On July 7, 1912, A.L. Emerson led a group of strikers toward the King-Ryder mill. Upon hearing the news that H.G. Creel was almost assassinated, they changed course toward the Galloway mill in Grabow, Louisiana. After arriving Emerson began to talk to the crowd, when gunshots were fired from the company office. This sparked a gun battle between the company gunmen and the armed union participants. According to a news article in the Dawson Daily News, four men were killed and four other men were seriously wounded as a result of the battle. There were also 37 men who were wounded.

Following the incident, 49 union men and officials were arrested and facing charges of conspiracy and murder. After two months all 49 men, including A.L. Emerson were acquitted at trial of all charges and were set free. This victory was a key point in the history of the BTW, but the trial had drained most of the BTW's resources.

==Merryville and the decline of the union==
In Merryville, Louisiana was an American sawmill that was owned and managed by Sam Park. What set Merryville apart from the rest of the mills operating during that time, was that the owner Sam Park "tolerated" the BTW. Most of his workforce was composed of union members. This made Merryville an important piece in the Brotherhood's financial plans. With other mills locking out workers and blacklisting union members, and the Grabow Trial draining the BTW's funds, Merryville became a source of income for the BTW.
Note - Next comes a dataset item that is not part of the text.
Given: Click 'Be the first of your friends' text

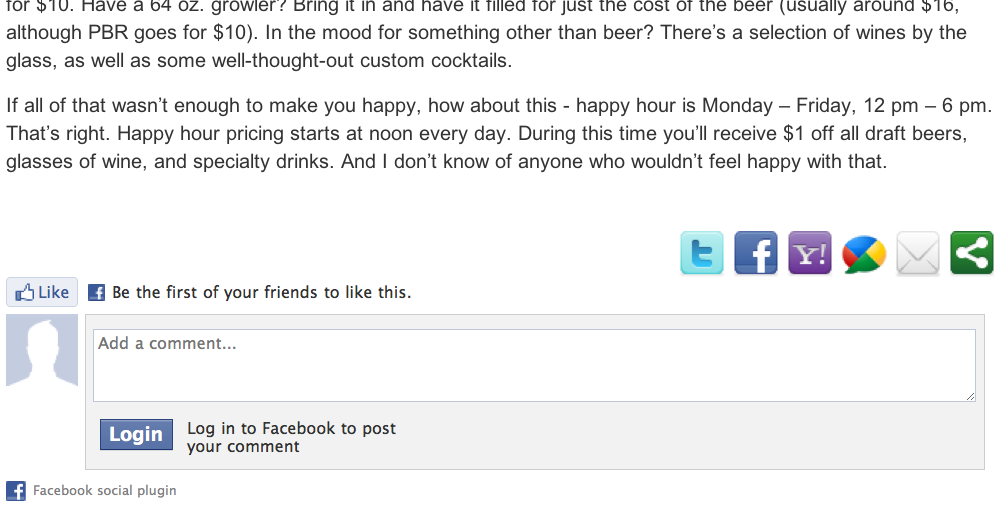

Park was strongly disliked by SLOA and they criticized him for "treachery" for his refusal to shut down his mills during lockouts, and for tolerating the BTW. Park became a target for SLOA in their attempts to crush the BTW. They were successful and Park was removed from Merryville.

The new management made clear their feelings towards the BTW by firing 15 employees that played a part in the Grabow Trial. This instigated a strike that the BTW knew that they didn't have the funds to support following the Grabow Trial. Although funds were depleted the BTW started a strike against the Merryville Mill with 1,200 men. This strike although was partially successful in the beginning, but the BTW in shutting down the mill began to lose its strength as the mill began to fully operate with nonunion workers. The end of the strike was signaled when a group of people called "The Good Citizens League" attacked the headquarters of the strike and essentially ran the BTW out of Merryville.

The loss of the Merryville strike resulted in the decline of the BTW. Their resources had been depleted and membership had fallen since the Grabow Trial. SLOA has successfully defeated the BTW and crushed the union following the loss of the Merryville strikes. While the union continued to exist until 1916, the union was "effectively destroyed" by Merryville strike.